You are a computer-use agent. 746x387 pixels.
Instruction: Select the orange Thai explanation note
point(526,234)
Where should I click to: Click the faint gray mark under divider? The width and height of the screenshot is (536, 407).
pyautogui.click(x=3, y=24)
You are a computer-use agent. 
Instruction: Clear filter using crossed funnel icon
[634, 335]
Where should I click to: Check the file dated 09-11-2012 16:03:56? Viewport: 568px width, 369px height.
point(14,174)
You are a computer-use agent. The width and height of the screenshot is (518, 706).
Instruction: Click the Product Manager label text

● ● ● ● ● ● ●

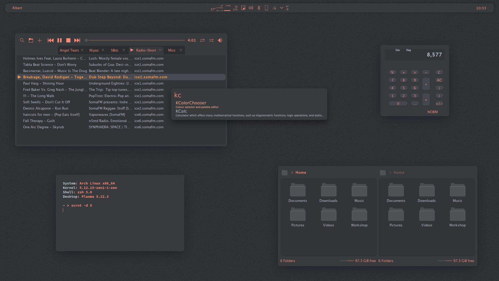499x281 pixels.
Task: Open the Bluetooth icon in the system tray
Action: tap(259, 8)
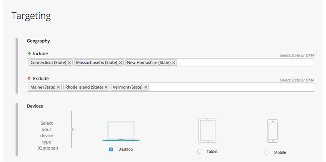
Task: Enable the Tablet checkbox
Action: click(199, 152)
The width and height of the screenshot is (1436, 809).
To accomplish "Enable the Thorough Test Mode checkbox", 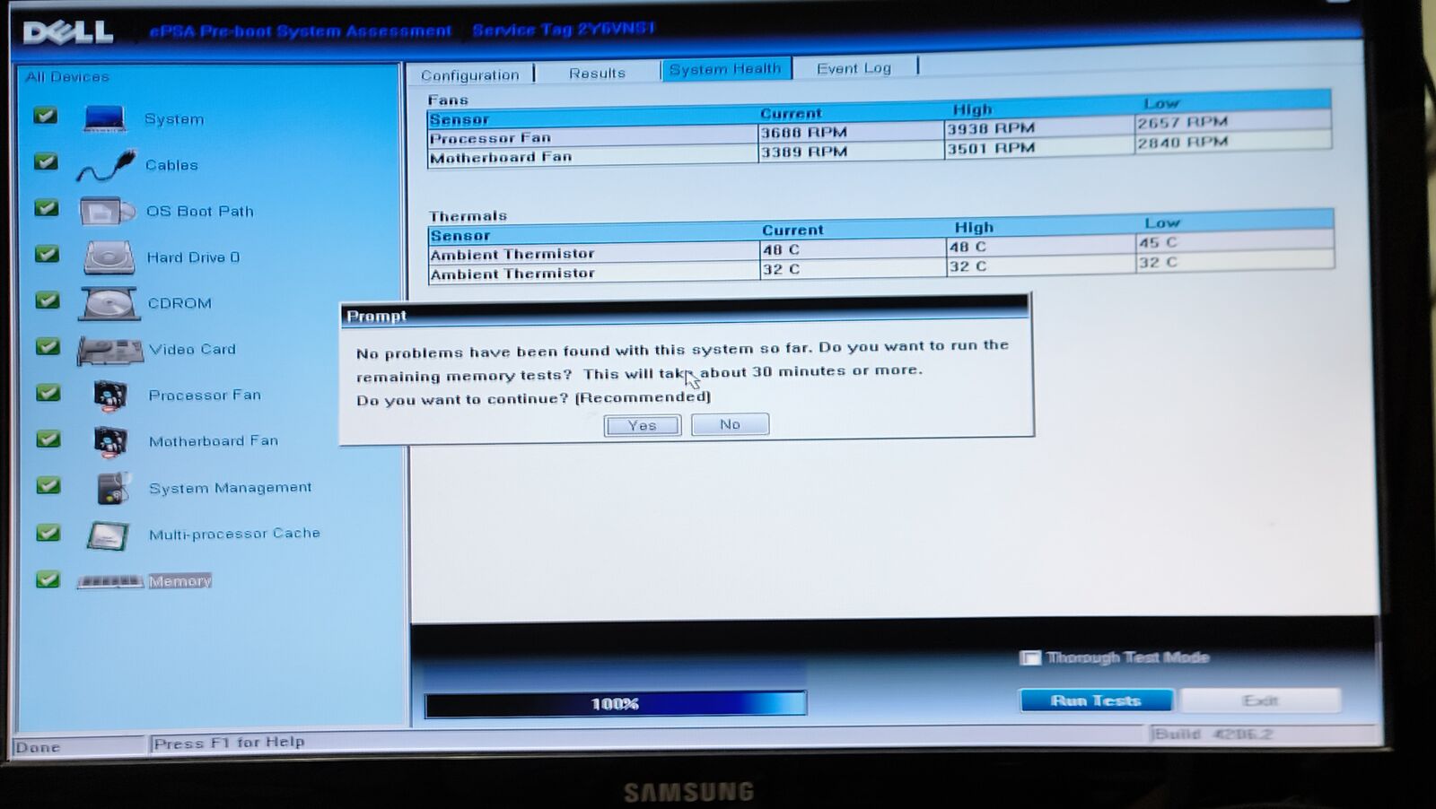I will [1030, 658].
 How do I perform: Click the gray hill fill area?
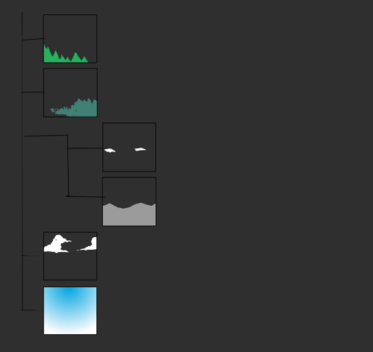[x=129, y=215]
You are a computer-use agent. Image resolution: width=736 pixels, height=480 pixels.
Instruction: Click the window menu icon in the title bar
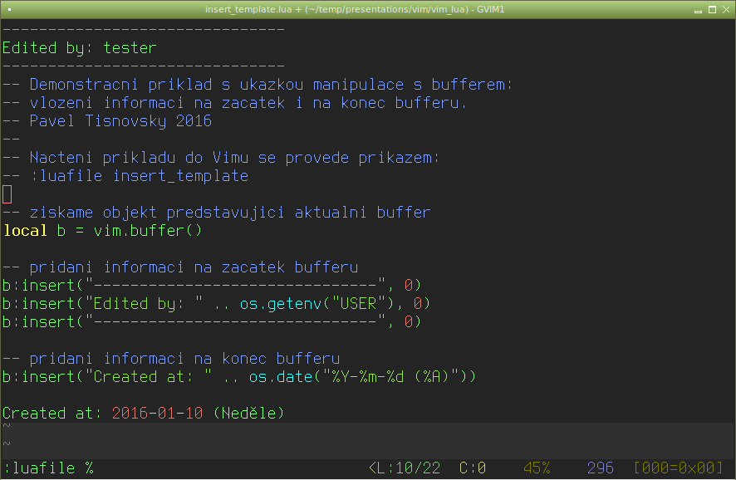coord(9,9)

● ● ● ● ● ● ●

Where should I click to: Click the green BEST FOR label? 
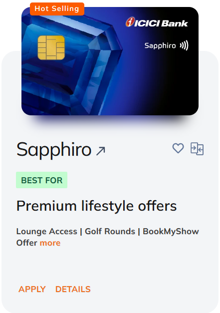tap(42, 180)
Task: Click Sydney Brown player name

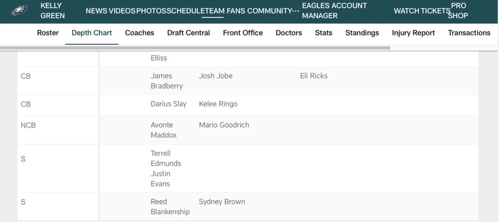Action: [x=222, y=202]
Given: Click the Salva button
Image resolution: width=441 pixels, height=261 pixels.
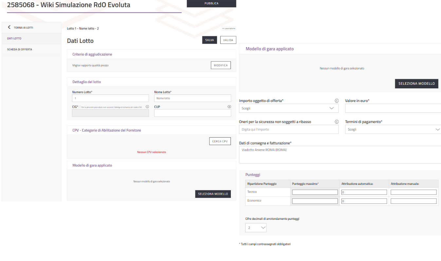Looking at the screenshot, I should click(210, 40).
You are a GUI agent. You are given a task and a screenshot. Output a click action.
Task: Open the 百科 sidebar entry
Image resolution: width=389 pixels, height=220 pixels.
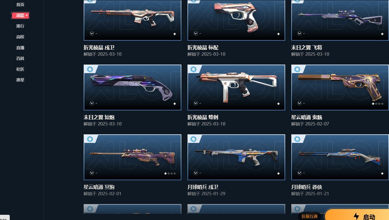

● ● ● ● ● ● ●

Gather each line of the records above that contains the word "width", and copy those lines in full.

Where should I click to: Click the faint gray mark under divider? The width and height of the screenshot is (536, 407).
Where should I click to: Check the file dated 09-11-2012 16:03:56? Viewport: 568px width, 369px height.
You are a computer-use agent. The width and height of the screenshot is (518, 706).
The width and height of the screenshot is (1436, 809).
You are a computer-use agent. Image resolution: width=736 pixels, height=480 pixels.
Image resolution: width=441 pixels, height=261 pixels.
Image resolution: width=389 pixels, height=220 pixels.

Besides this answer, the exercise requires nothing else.